Case Report
A 51-year-old immunocompetent man presented with one-year history of progressive right ear dull pain and hearing loss. The patient reported no history of previous head trauma, surgery or radiation.
A plain high-resolution temporal bone computed tomography (CT) scan was obtained. A unilateral soft tissue attenuating lesion was present in the posterior-inferior aspect of the right external auditory canal (EAC). Using the bone window setting, it was possible to visualise an area of focal bone erosion of the EAC associated with small bone flecks sequestered within the mass. It is important to note the facial nerve canal and mastoid cells were preserved.
The patient was successfully submitted to a canaloplasty, removing the lesion.(Fig. 1)

Figure 1: (A) High-resolution CT of temporal bone in axial section depicts a lesion of the right EAC on the soft tissue window setting. (B) High-resolution CT of temporal bone in axial section depicts a lesion of the right EAC on a narrowed window width setting. There is erosion of posterior wall and bony sequestrum within the lesion.
Discussion
An EAC cholesteatoma is an inflammatory lesion containing defoliating keratin lined by keratinized stratified squamous epithelium with associated periostitis and bone erosion. Such lesion is rare compared to the middle ear cholesteatoma, with an overall incidence rate of 0.30 per year per 100,000 inhabitants.1
Cholesteatoma can be classified according to aetiology as idiopathic and secondary forms (poststenotic, posttraumatic, postinflammatory, radiogenic, postobstructive, and posttumorous). The idiopathic form usually presents on the floor of the EAC, whereas the secondary form can occur in any other aspect of the canal.2
The clinical presentation is usually an elderly man with otorrhoea and chronic dull pain. Conductive hearing loss is usually minimal.1
Radiological evaluation followed by surgical confirmation leads to correct diagnosis and staging.
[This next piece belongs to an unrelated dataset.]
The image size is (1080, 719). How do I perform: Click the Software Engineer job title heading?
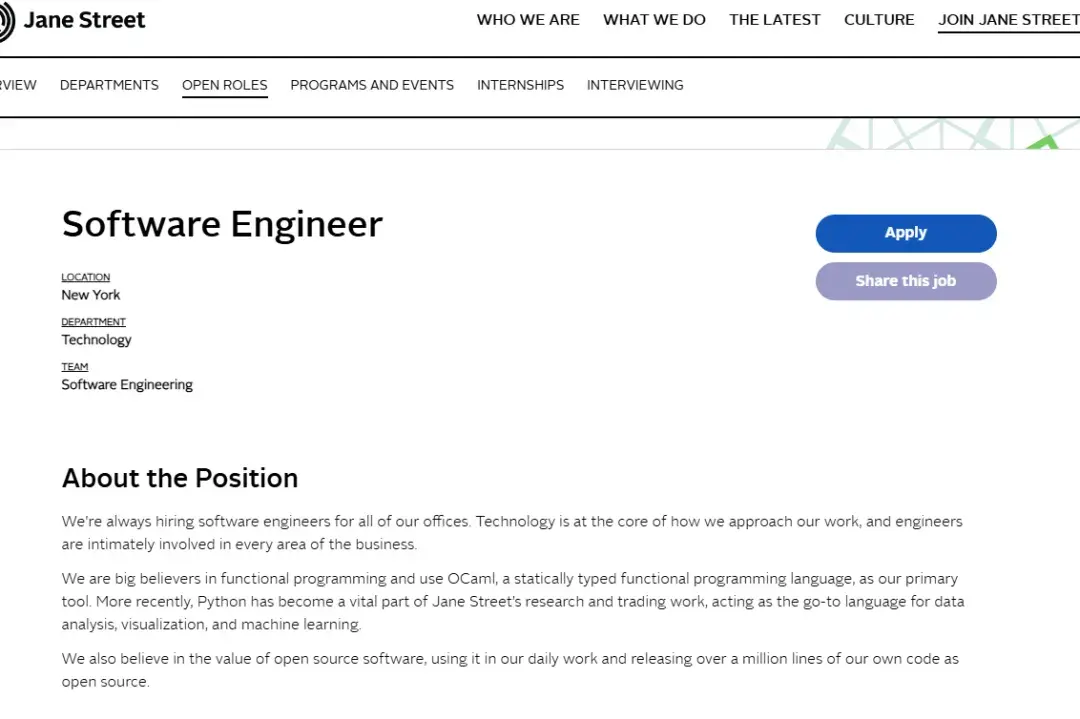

High-resolution temporal bone CT scan is the imaging modality of choice when cholesteatoma is clinically suspected.3
EAC cholesteatoma presents on CT as a sharply marginated expansile soft tissue attenuating lesion with bone erosions and small bone flecks within the lesion. These bone flecks are better visualized in narrow window width settings (Fig. 2).3

Figure 2: Coronal temporal bone CT image shows an EAC cholesteatoma as a soft-tissue mass in the inferior EAC, with associated erosion of the subjacent bone and small bone flecks inside the lesion.
In this case, the middle ear cavity and the facial nerve canal are uninvolved (3mm distance) and is classified as Stage I according to the CT classification system of Shin et al. (stage I - cholesteatoma of the EAC only; stage II: invasion of the tympanic membrane and the middle ear; stage III: involvement of the mastoid air cells; stage IV: lesions beyond the temporal bone).3
The management of the EAC cholesteatoma depends on the extent of the lesion, which should be assessed by CT. Canaloplasty is indicated for stage I lesions and it was performed in our case. Advanced stages may require a more radical approach with mastoidectomy or petrosectomy (Fig. 3).3

Figure 3: High-resolution CT of temporal bone in axial section depicts a lesion of the right EAC. Note the posterior bone erosion, without involvement of the mastoid air cells or the facial nerve canal (arrow).
Other differential diagnoses include inflammatory, infective (malignant otitis externa), and neoplastic processes (squamous cell carcinoma). The keratosis obturans (KO) is the most closely related condition and difficult to distinguish based only on otoscopic examination. However, KO presents as a soft tissue plug in the bilateral EACs, without focal bone erosion of the canals.4
In summary, the radiologist should be aware of the main clues to the diagnosis such as the presence of a well-defined soft tissue attenuating lesion in the EAC with bone wall erosions and small bone flecks inside the lesion being the main CT features of EAC cholesteatoma.